*TASK STATEMENT*
Every line with the string "agent" should be copied from the data.

*DATA FOR THIS TASK*
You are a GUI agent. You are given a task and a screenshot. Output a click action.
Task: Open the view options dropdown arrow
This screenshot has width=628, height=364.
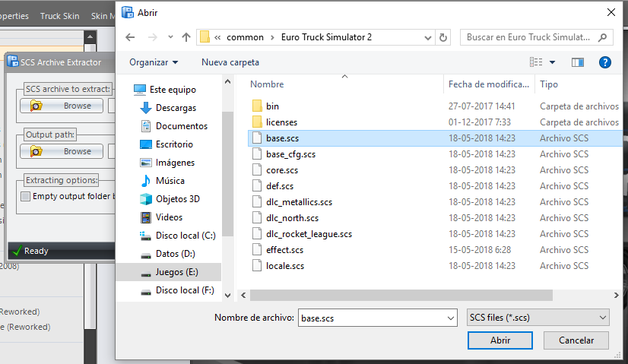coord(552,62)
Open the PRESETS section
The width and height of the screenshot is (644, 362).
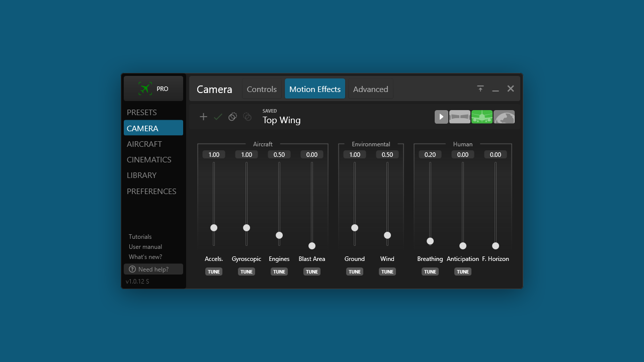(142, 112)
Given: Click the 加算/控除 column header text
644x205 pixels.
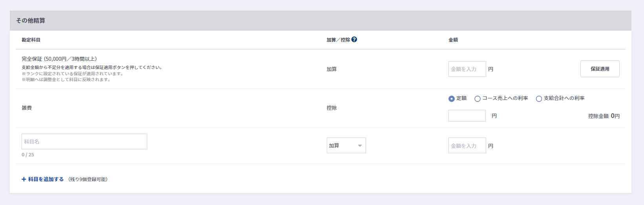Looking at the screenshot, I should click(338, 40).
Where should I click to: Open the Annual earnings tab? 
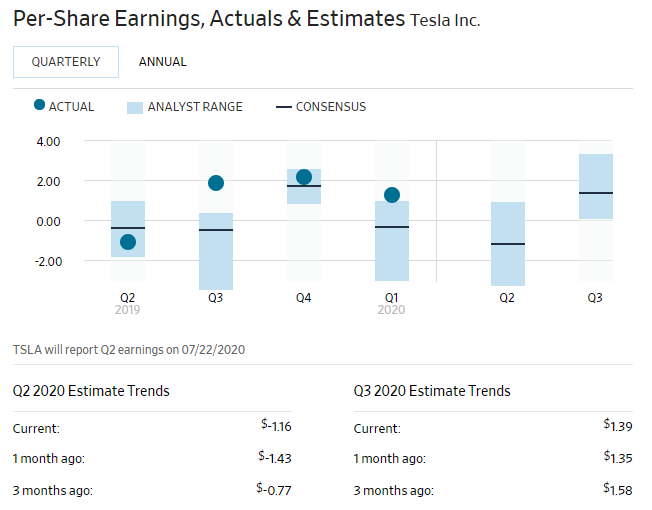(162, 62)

...

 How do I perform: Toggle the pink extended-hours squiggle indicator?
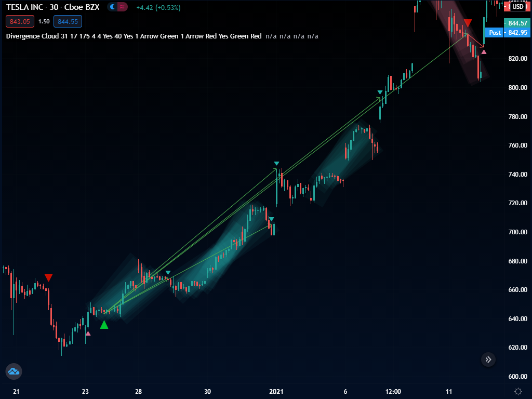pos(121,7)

---

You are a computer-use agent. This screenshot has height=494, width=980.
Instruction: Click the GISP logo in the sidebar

*ANSWER SPACE*
You are a GUI agent. You are given a task and a screenshot. Output a click action.
You are a computer-use agent. This screenshot has height=494, width=980.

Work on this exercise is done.